To understand complex diseases, high-throughput data are generated at large and multiple levels. However, extracting meaningful information from large datasets for comprehensive understanding of cell phenotypes and disease pathophysiology remains a major challenge. Despite tremendous advances in understanding molecular mechanisms of cancer and its progression, current knowledge appears discrete and fragmented. In order to render this wealth of data more integrated and thus informative, we have developed a GECIP toolbox to investigate the crosstalk and the responsible genes'/proteins' connectivity of enriched pathways from gene expression data. To implement this toolbox, we used mainly gene expression datasets of prostate cancer, and the three datasets were GSE17951, GSE8218, and GSE1431. The raw samples were processed for normalization, prediction of differentially expressed genes, and the prediction of enriched pathways for the differentially expressed genes. The enriched pathways have been processed for crosstalk degree calculations for which number connections per gene, the frequency of genes in the pathways, sharing frequency, and the connectivity have been used. For network prediction, protein-protein interaction network database FunCoup2.0 was used, and cytoscape software was used for the network visualization. In our results, we found that there were enriched pathways 27, 45, and 22 for GSE17951, GSE8218, and GSE1431, respectively, and 11 pathways in common between all of them. From the crosstalk results, we observe that focal adhesion and PI3K pathways, both experimentally proven central for cellular output upon perturbation of numerous individual/distinct signaling pathways, displayed highest crosstalk degree. Moreover, we also observe that there were more critical pathways which appear to be highly significant, and these pathways are HIF1a, hippo, AMPK, and Ras. In terms of the pathways' components, GSK3B, YWHAE, HIF1A, ATP1A3, and PRKCA are shared between the aforementioned pathways and have higher connectivity with the pathways and the other pathway components. Finally, we conclude that the focal adhesion and PI3K pathways are the most critical pathways, and since for many other pathways, high-rank enrichment did not translate to high crosstalk degree, the global impact of one pathway on others appears distinct from enrichment.

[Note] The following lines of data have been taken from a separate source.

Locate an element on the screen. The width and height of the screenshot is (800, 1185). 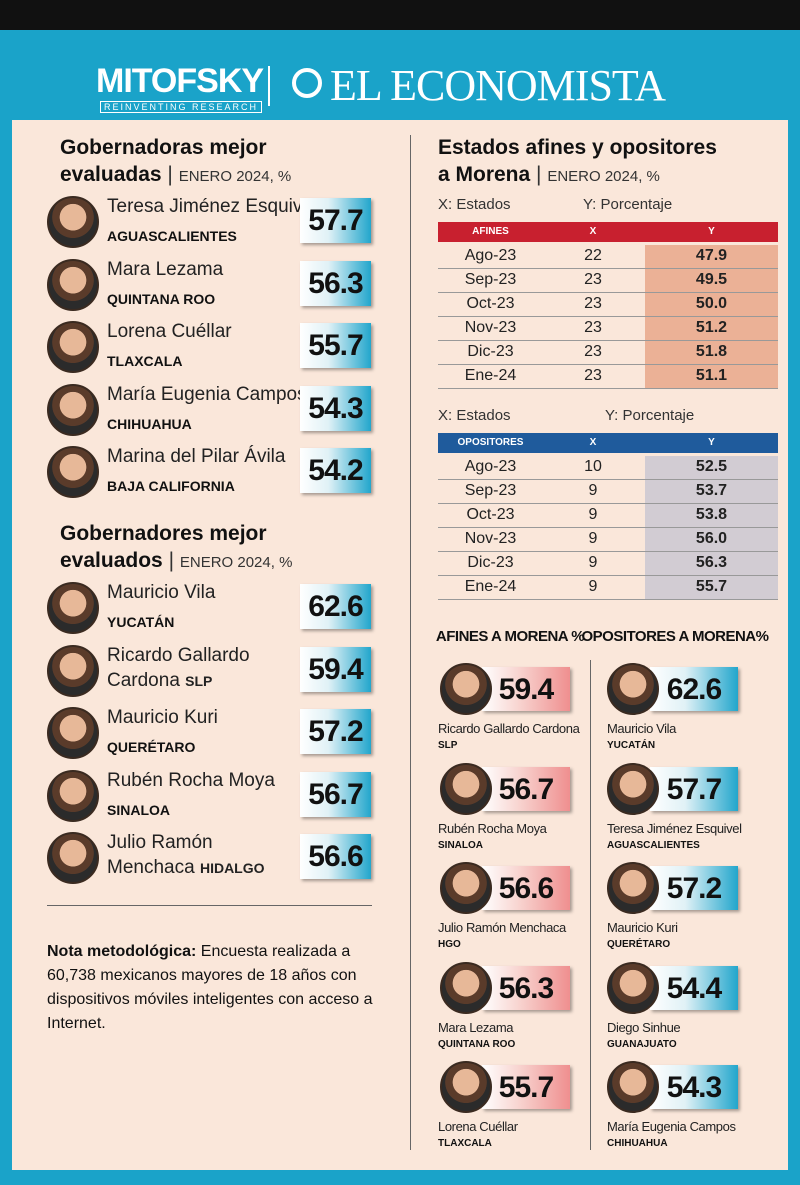
state: TLAXCALA is located at coordinates (465, 1144).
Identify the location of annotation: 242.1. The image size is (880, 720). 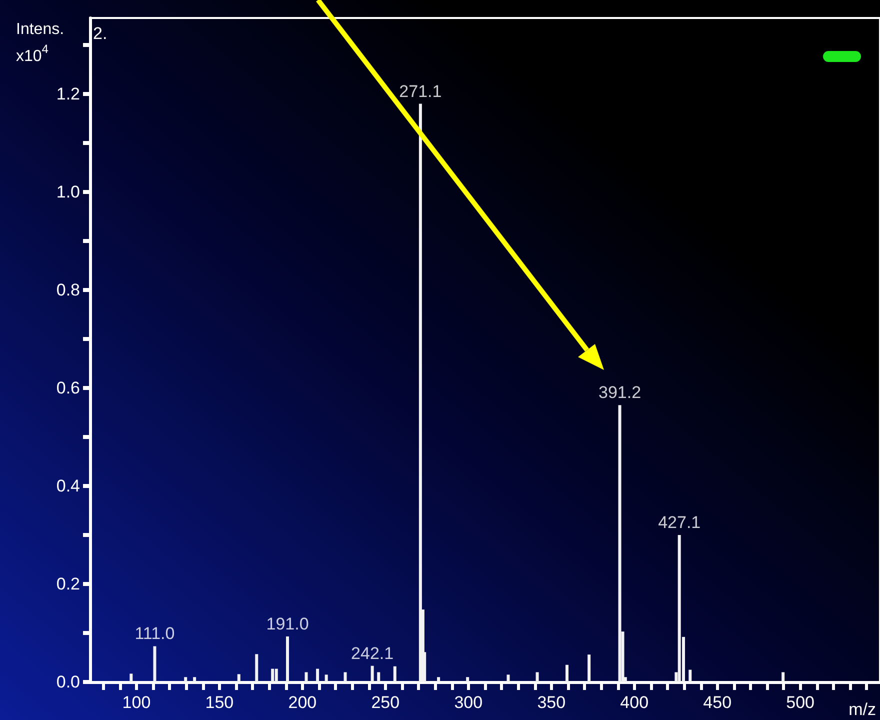
(372, 654).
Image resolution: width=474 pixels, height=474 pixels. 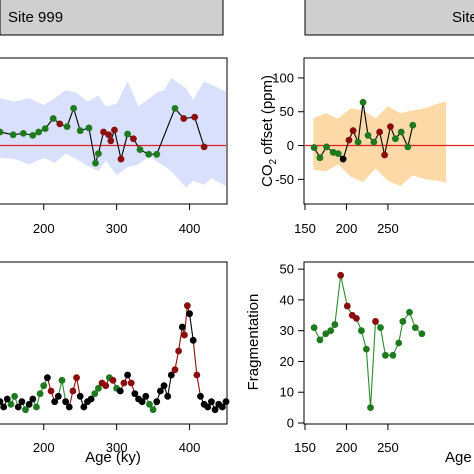 What do you see at coordinates (115, 358) in the screenshot?
I see `plot-body-bottom-left` at bounding box center [115, 358].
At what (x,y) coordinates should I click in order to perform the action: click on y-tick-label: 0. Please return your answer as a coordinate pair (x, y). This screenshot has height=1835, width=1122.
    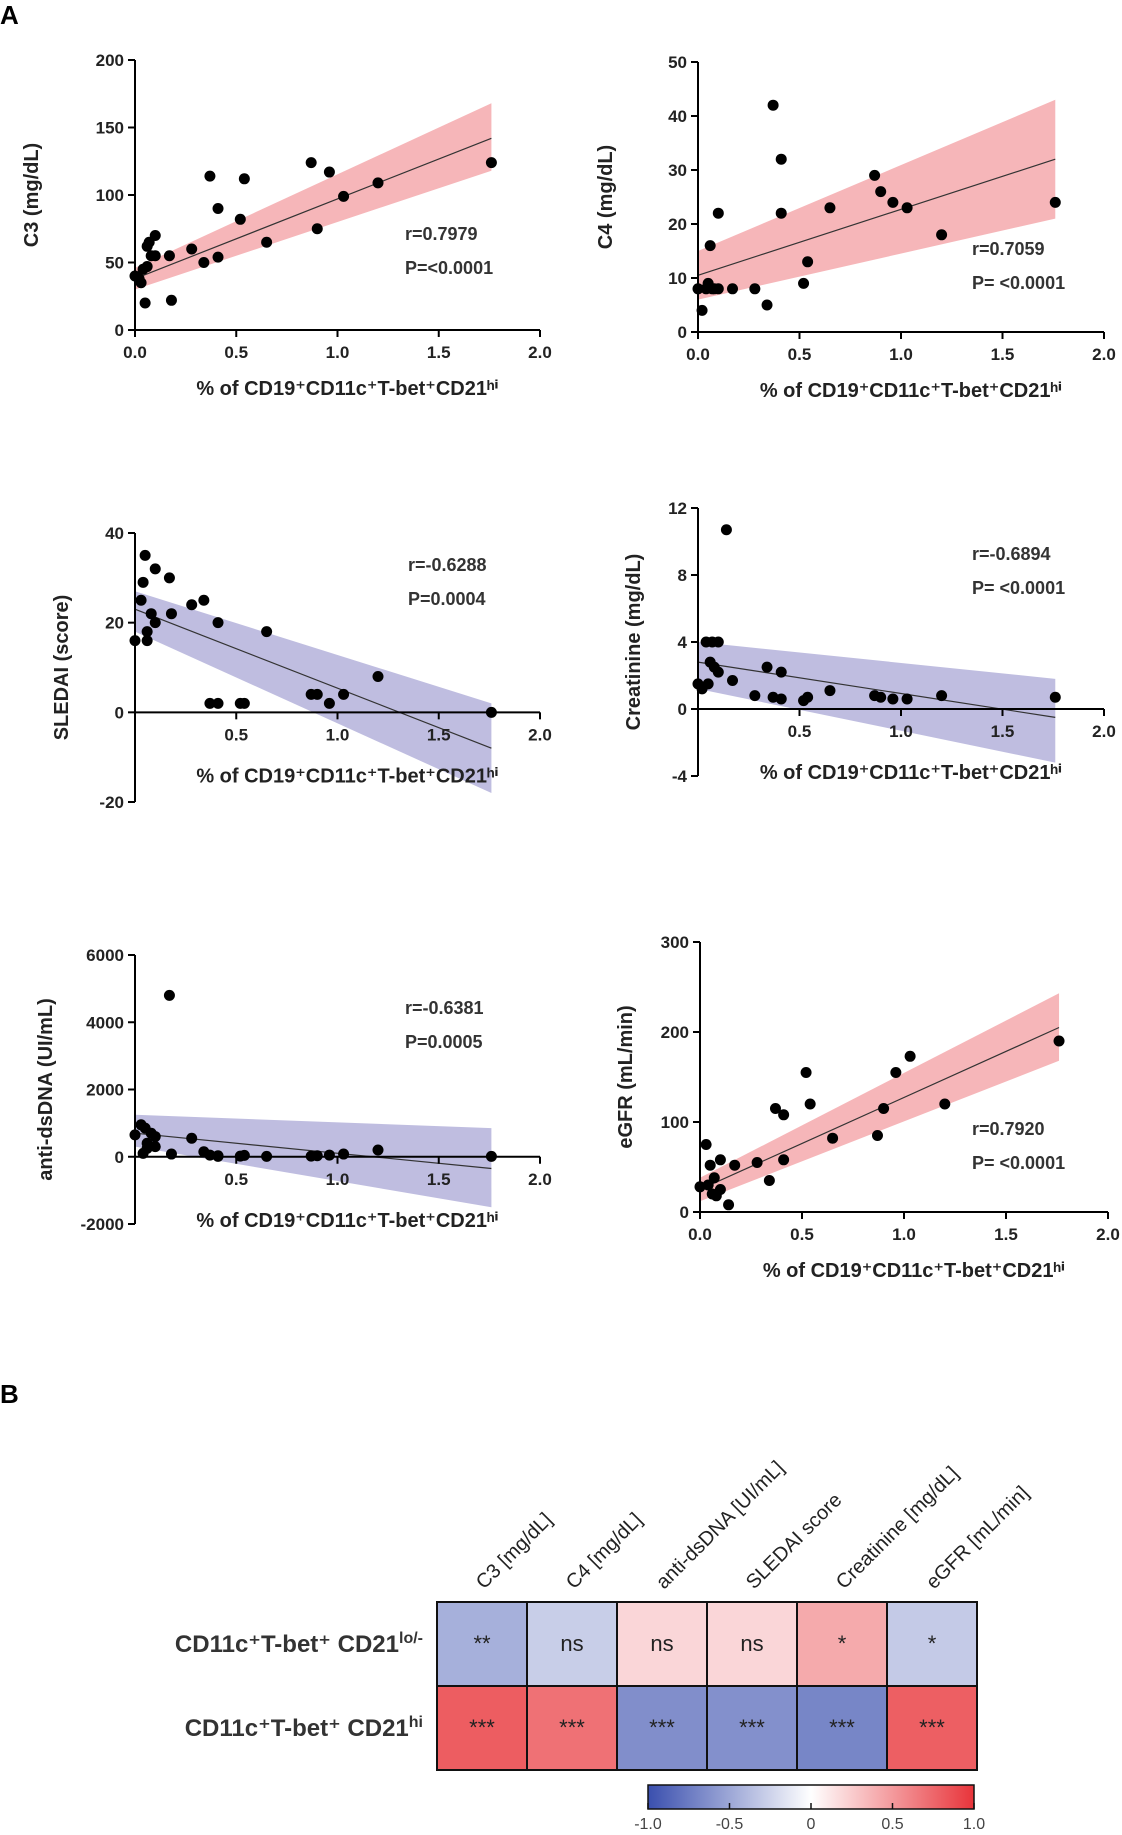
    Looking at the image, I should click on (682, 710).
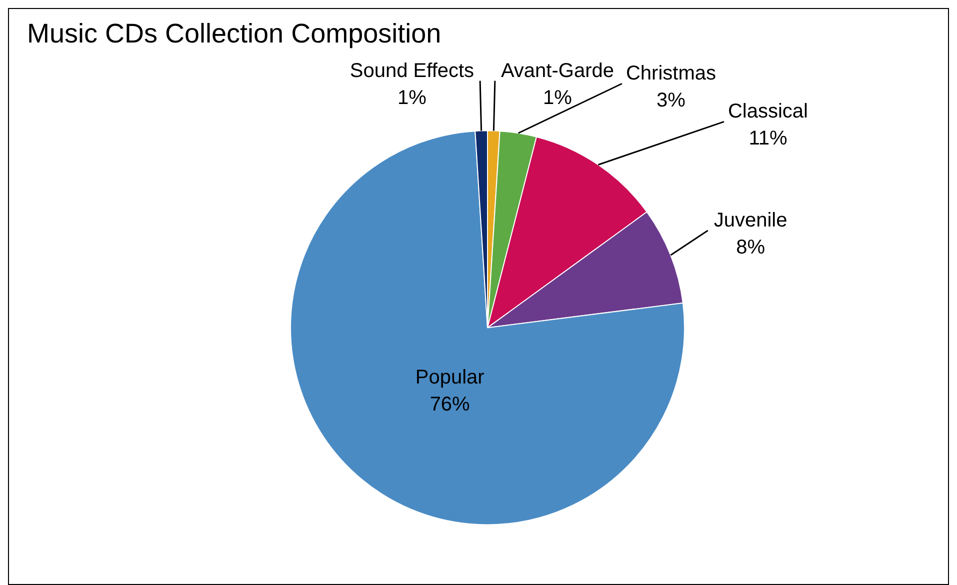  I want to click on slice-label: Classical, so click(768, 112).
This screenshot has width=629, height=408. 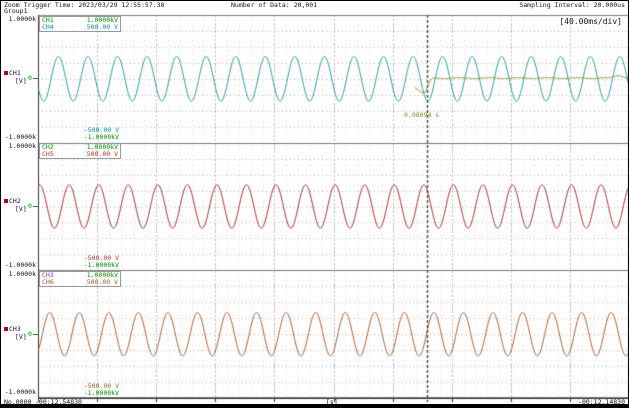 I want to click on time-axis-end-label: -00:12.14830, so click(x=602, y=402).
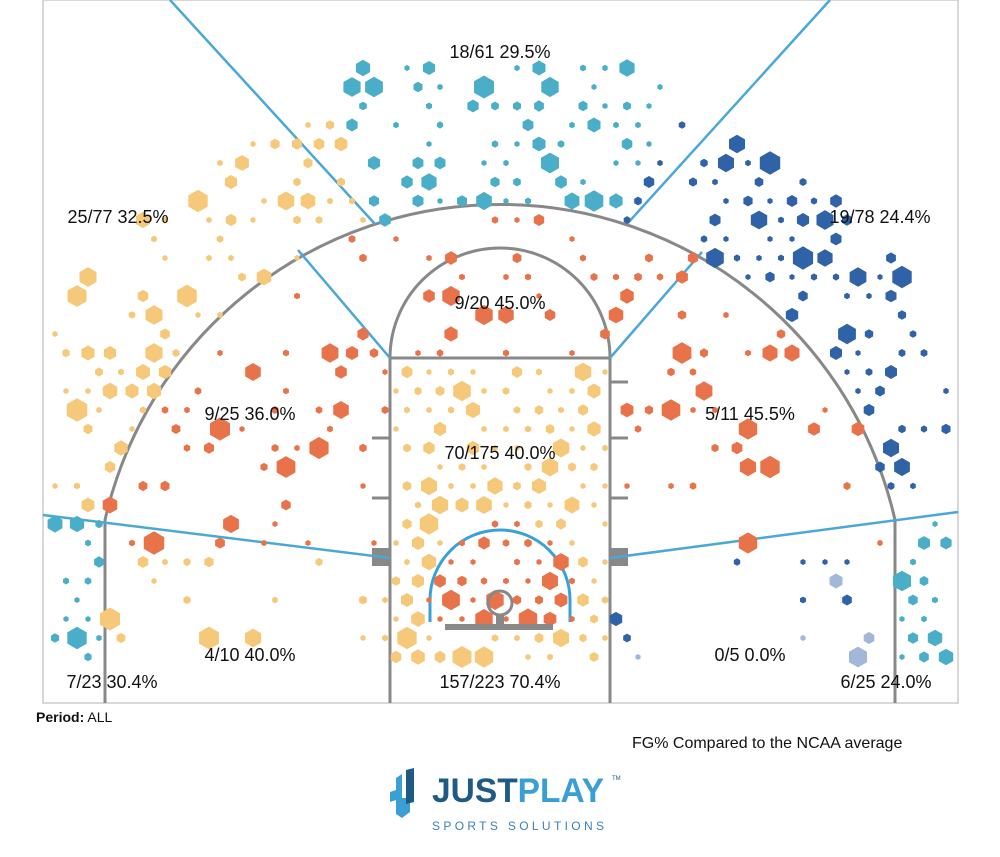 This screenshot has width=1000, height=857. Describe the element at coordinates (880, 217) in the screenshot. I see `zone-label-three-right-wing: 19/78 24.4%` at that location.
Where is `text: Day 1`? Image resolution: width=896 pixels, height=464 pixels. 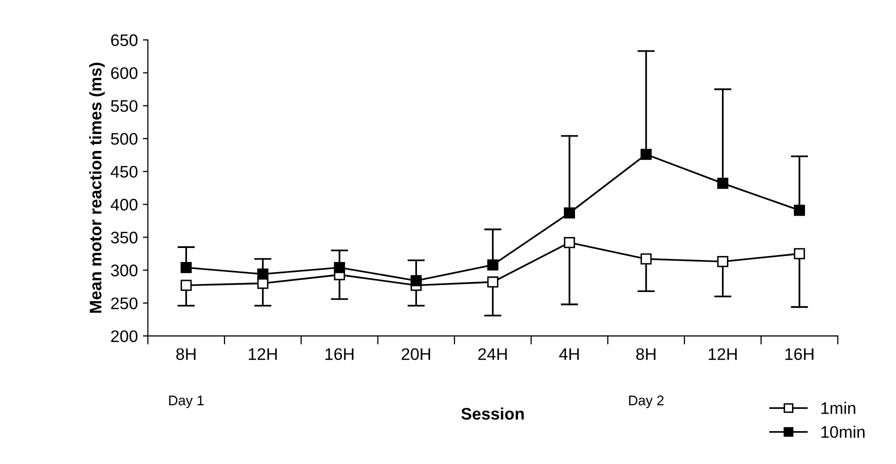
text: Day 1 is located at coordinates (186, 402).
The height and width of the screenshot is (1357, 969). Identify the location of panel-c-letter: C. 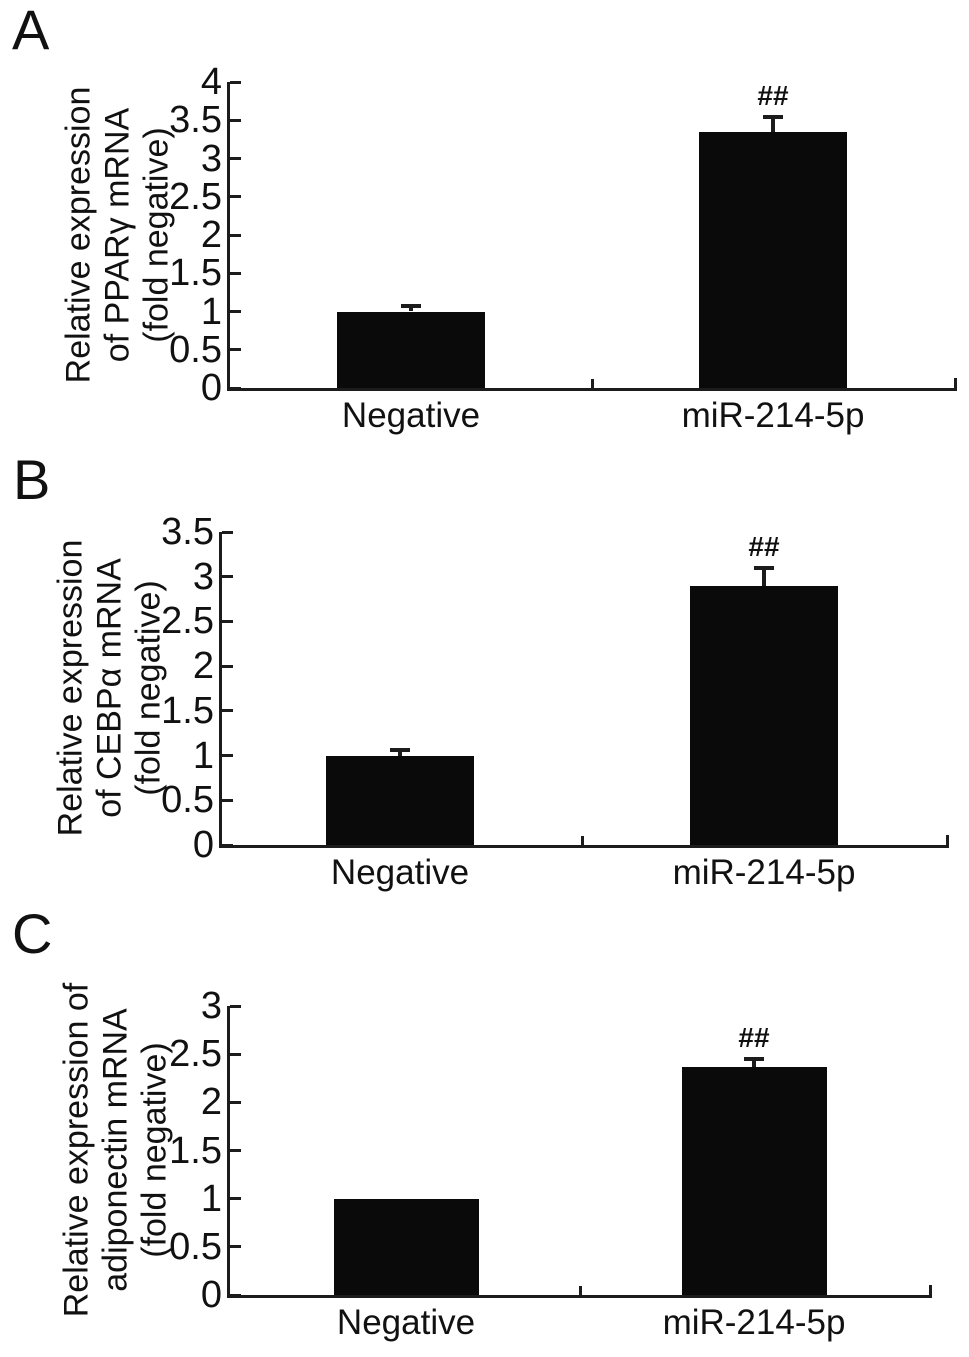
(32, 934).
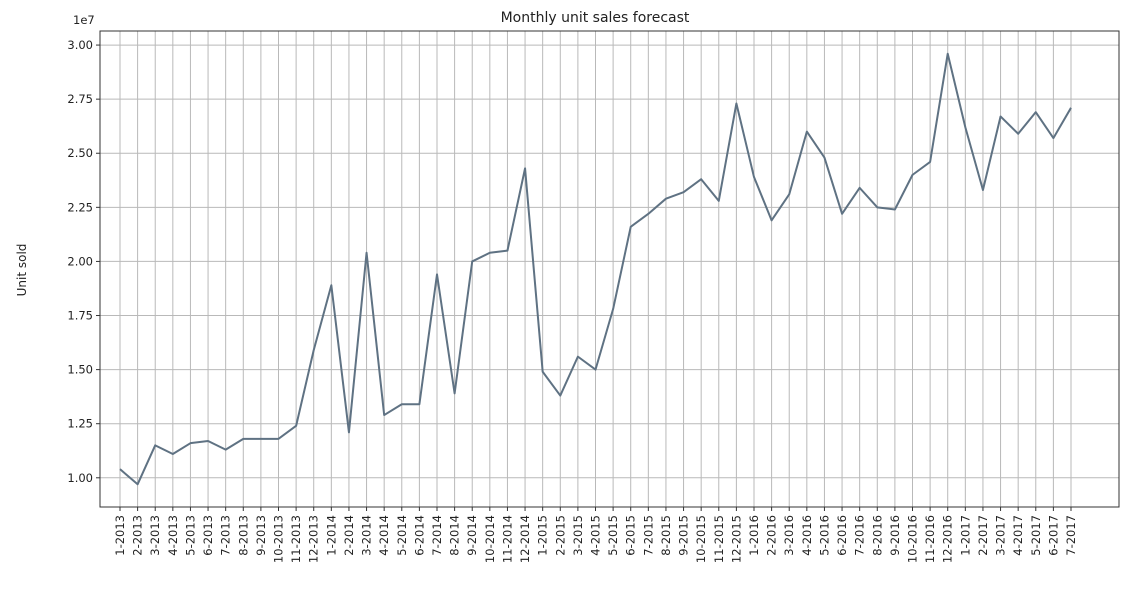  Describe the element at coordinates (80, 370) in the screenshot. I see `y-tick-label: 1.50` at that location.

为了理解复杂疾病,在多个层面上产生了高通量数据。然而,从大型数据集提取有意义的信息以全面理解细胞表型和疾病病理生理学仍然是一个主要挑战。尽管在理解癌症及其进展的分子机制方面取得了巨大进展,但目前的知识似乎是离散和碎片化的。为了使这些丰富的数据更具整体性和信息量,我们开发了一个 GECIP 工具箱,用于从基因表达数据中研究富集途径的串扰和负责基因/蛋白质的连通性。为了实现这个工具箱,我们主要使用了前列腺癌的基因表达数据集,这三个数据集是 GSE17951、GSE8218 和 GSE1431。原始样本经过了归一化、差异表达基因预测和差异表达基因富集途径预测的处理。富集途径已经过串扰程度计算处理,其中使用了每个基因的连接数、途径中的基因频率、共享频率和连通性。对于网络预测,使用了蛋白质-蛋白质相互作用网络数据库 FunCoup2.0,并用 cytoscape 软件进行了网络可视化。在我们的结果中,我们发现 GSE17951、GSE8218 和 GSE1431 分别有 27、45 和 22 个富集途径,其中有 11 个途径是它们共有的。从串扰结果来看,我们观察到粘着斑和 PI3K 途径,这两个途径在扰动众多个体/不同信号途径后,对细胞输出具有实验证明的核心作用,显示出最高的串扰程度。此外,我们还观察到,有更多的关键途径似乎具有高度重要性,这些途径是 HIF1a、hippo、AMPK 和 Ras。就途径的组成部分而言,GSK3B、YWHAE、HIF1A、ATP1A3 和 PRKCA 在上述途径之间共享,与途径和其他途径组成部分具有更高的连通性。最后,我们得出结论,粘着斑和 PI3K 途径是最关键的途径,因为对于许多其他途径,高排名的富集并没有转化为高串扰程度,一个途径对其他途径的整体影响与富集不同。